Bei der Bundeswehr hatte ich einen Kameraden, der sehr gefällig war; wenn man sich bei ihm bedankte, dann meinte er selbstironisch: "Ich weiß ja, dass ich viel zu gut für diese Welt bin." Meistens fügte er noch hinzu: "Das stimmt zwar nicht, aber ich hör' es so schrecklich gern." Sicher: Er hat es nicht ganz ernst gemeint, und doch haben wir Menschen die Angewohnheit, uns positiver zu sehen als wir wirklich sind. Was tun wir denn schon groß an Bösen? - Schließlich haben wir ja noch niemanden umgebracht und keinen wirklich großen Schaden angerichtet. Der geklaute Apfel war schließlich nur ein Lausbubenstreich, und wer verrechnet sich denn nicht bei der Steuererklärung ein wenig zu seinen Gunsten?
Demgegenüber blähen wir uns auf, wenn es um unsere Vorzüge, unsere Stärken und unsere guten Taten geht: Wir sprechen gern von unseren Stärken. Im Grunde sind wir so wie dernenige Kellner, der sich auf seine Freundlichkeit etwas einbildet und dabei vergisst, dass es ihm dabei nur um das zu erwartende Trinkgeld geht, womit ich nur ein Beispiel zur Veranschaulichung geben, nicht aber unterstellen möchte, dass Kellner im Allgemeinen nur deswegen freundlich sind. Es geht darum, dass wir bei unseren guten Taten auch auf unsere Motivation schauen: Schließlich macht es einen qualitativen Unterschied, ob wir jemandem helfen, weil es uns wirklich um praktizierte Nächstenliebe geht oder ob wir hilfsbereit aus Berechnung sind nach dem Motto: "Eine Hand wäscht die andere!" Wenn wir jemanden z. B. beschenken, dann sollen wir das nicht in der Hoffnung tun, wenigstens etwas Gleichwertiges, besser noch etwas Wertvolleres zu bekommen, sondern darum einem Anderen schlicht und ergreifend eine Freude zu machen; ansonsten lässt unsere Motivation zu wünschen übrig.
Gott sieht nicht nur unsere Taten, sondern auch unser Herz an: Er kennt unsere geheimsten Gedanken und Wünsche und weiß daher, warum wir dieses oder jenes tun. Wenn wir dann wie der Pharisäer aus dem Gleichnis vorne an stehen und uns dann um unserer Werksgerechtigkeit rühmen nach dem Motto: "Herr, ich habe mir ja dadurch den Himmel verdient!", dann haben wir vor Gott einen überaus schlechten Eindruck hinterlassen, dann geht es uns ja nur darum, für unsere guten Taten eine Belohnung zu bekommen. Dies wäre keine echte Nächstenliebe. Der Zöllner aus demselben Gleichnis wusste um seine Ungerechtigkeit und bat Gott um Gnade.

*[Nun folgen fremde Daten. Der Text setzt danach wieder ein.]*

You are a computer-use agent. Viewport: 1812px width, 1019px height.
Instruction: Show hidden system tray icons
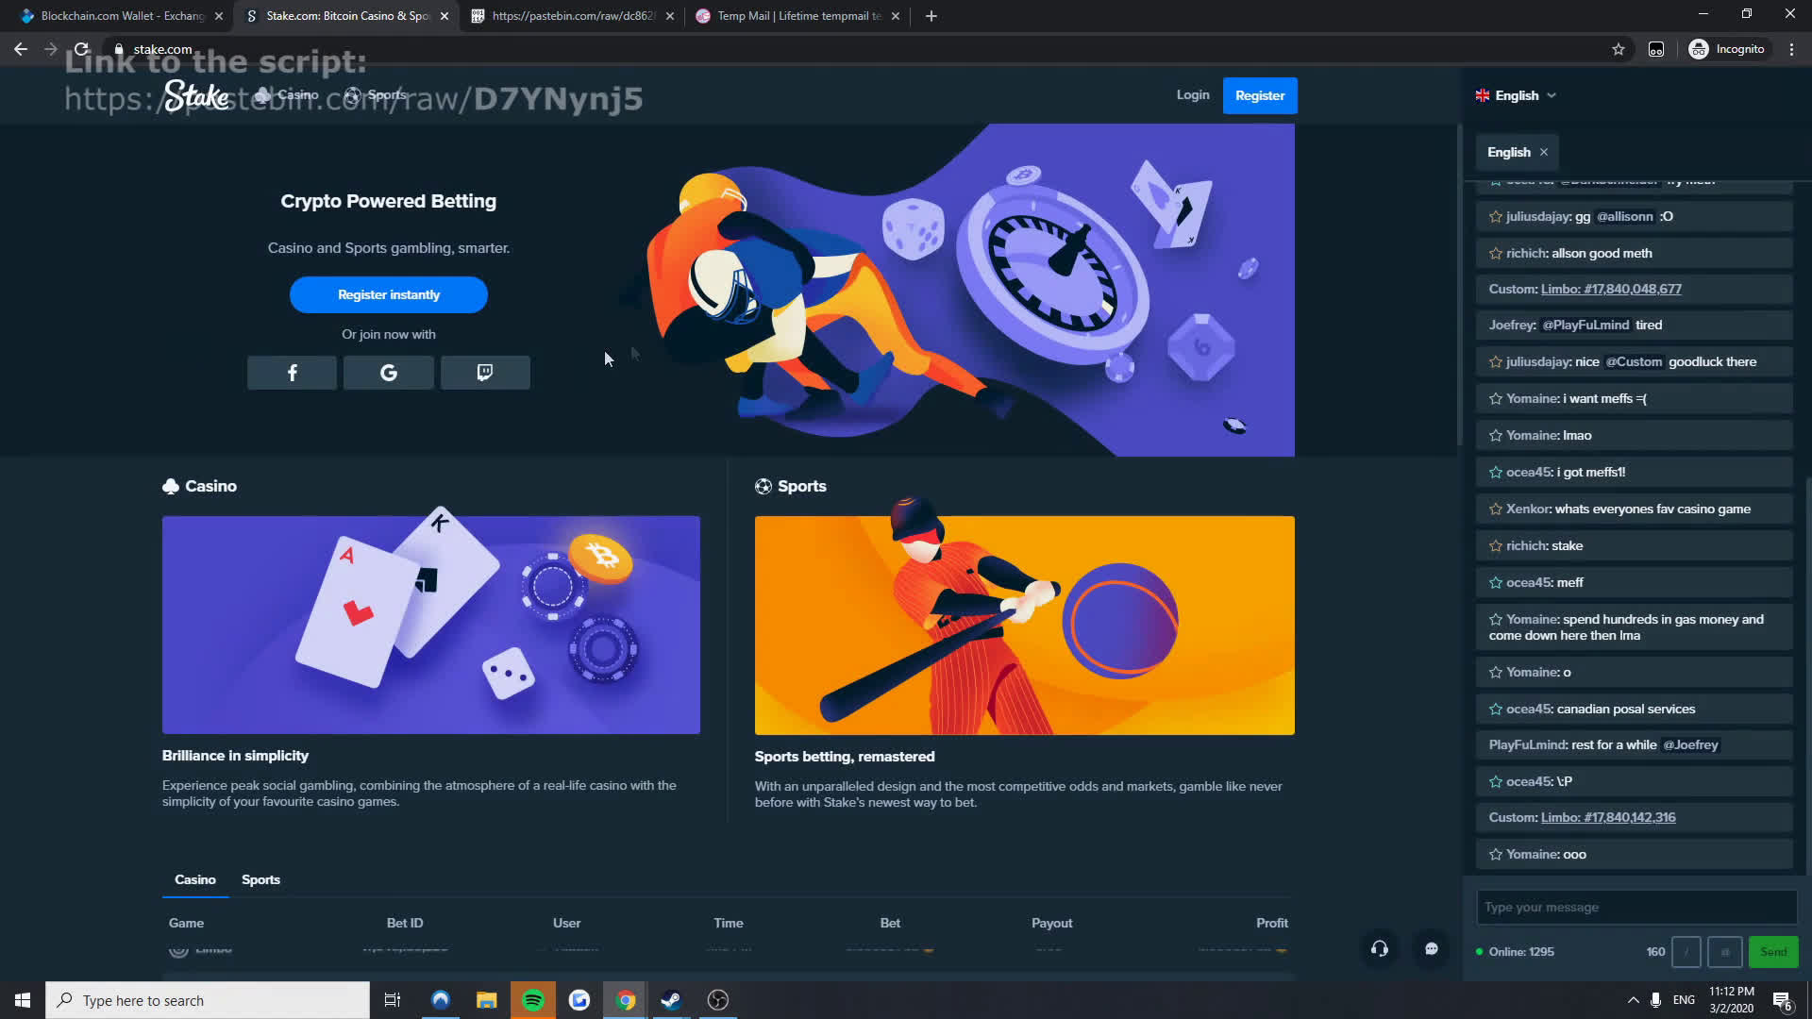pos(1633,1000)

Auch Hiob, ein Mann, der wirklich fromm war und Gottes Gebote beachtete, der Armen gab und den Waisen wie ein Vater war, wusste, dass man vor Gott nicht gerecht sein kann. Niemand ist vor Gottes Heiligkeit ganz ohne Tadel. Auch Abraham, ein gehorsamer Diener Gottes, fehlte. Auch David, der Mann nach dem Herzen Gottes, hat einmal schwere Schuld auf sich geladen, und er bat Gott auch um die Vergebung der unbewussten Sünden, derjenigen also, die er gar nicht vorsätzlich, vielleicht sogar aus Unwissenheit begangen hatte.
Mir wurde das einmal bewusst, als ich nach meinen Schwächen gefragt wurde: Hätte ich alle auch nur ansatzweise aufgezählt, wäre dies ganz sicher eine etwas längere Angelegenheit geworden, wobei die Betonung in diesem Zusammenhang ganz bestimmt nicht auf dem Wörtchen "etwas" liegt. Bei der Frage nach meinen Schwächen dachte ich auch an den Satz: "Das Leben ist ja so ungerecht!" Es war eine Empfindung, weil ich spürte, dass mir die Frage aus besagten Gründen doch etwas peinlich wurde. Aber mir wurde dabei auch klar, warum das Leben so ungerecht ist: Weil wir Menschen nun einmal nicht gerecht sind.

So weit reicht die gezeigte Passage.